U.K. Adspend Up 5.9 Percent in Q1


U.K. advertising spend in Q1 2018 was up 5.9 percent year-on-year to reach £5.7 billion ($7.5 billion), marking the 19th consecutive quarter of market growth, according to the Advertising Association/WARC Expenditure Report.

The first quarter of 2018 was the strongest Q1 in three years. Adspend growth forecasts for this year and next have been upgraded to 4.8 percent and 4.5 percent, respectively. If this proves to be accurate, it would conclude a decade of continuous growth and result in the investment of more than £24 billion ($31.5 billion) in 2019.

TV saw a 5 percent gain from the year-ago period. Looking ahead, predictions are for 2.5 percent growth for the year ahead and 3.3 percent for 2019.

Stephen Woodford, chief executive at the Advertising Association, said: “Our latest advertising expenditure figures reflect the resilience of the wider U.K. economy, where consumer confidence is improved and the jobs market remains very strong. U.K. advertising continues to show steady growth with more businesses investing more spend in advertising. This investment boosts company profits and overall GDP, creates more jobs and helps our media sector to continue to invest in the creative content and technology that the public values.

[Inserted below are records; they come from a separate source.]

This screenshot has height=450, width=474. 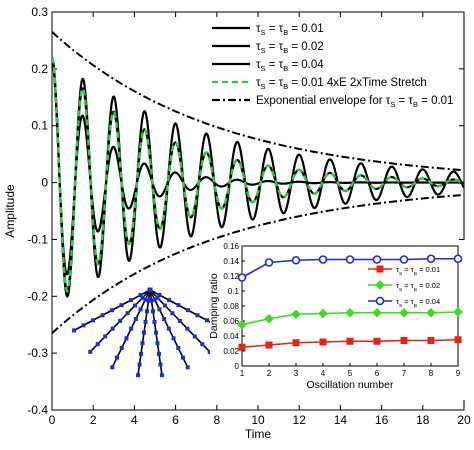 I want to click on x-tick-label: 16, so click(x=382, y=420).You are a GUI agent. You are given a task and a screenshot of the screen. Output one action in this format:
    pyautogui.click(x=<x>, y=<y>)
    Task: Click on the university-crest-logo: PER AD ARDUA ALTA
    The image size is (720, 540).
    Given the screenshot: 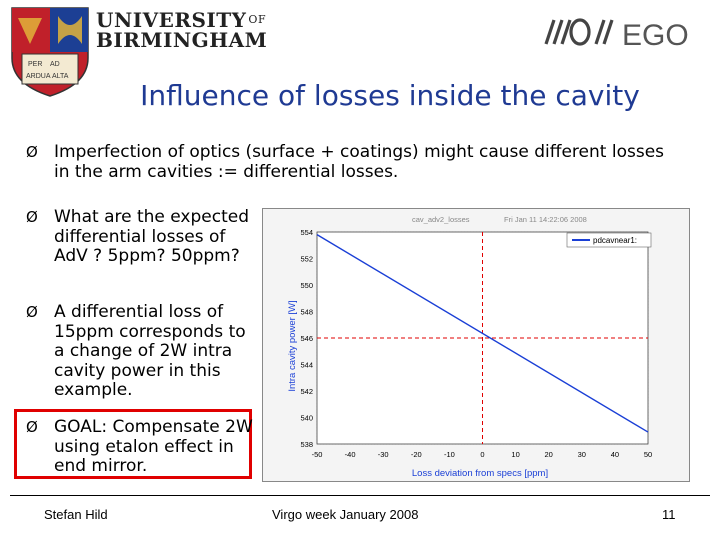 What is the action you would take?
    pyautogui.click(x=50, y=52)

“If the government can secure a good outcome from the Brexit negotiations and introduce a business-friendly immigration policy, we should continue to see sustained UK market growth and continued export success for advertising.”

James McDonald, data editor at WARC, commented: “The U.K.’s advertising market has now grown ahead of expectations in each of the last four quarters, and our projection for 2018 growth has been upgraded by a two percentage points since the start of the year on the back of sterling results across the media landscape.

“Online ad formats—particularly search and social media—continue to overperform, but traditional media are also proving their worth to advertisers. Notable among these are radio, TV, out of home and national newsbrands, with the latter carrying on from a good final quarter in 2017 to reverse a seven-year downturn in display revenue.”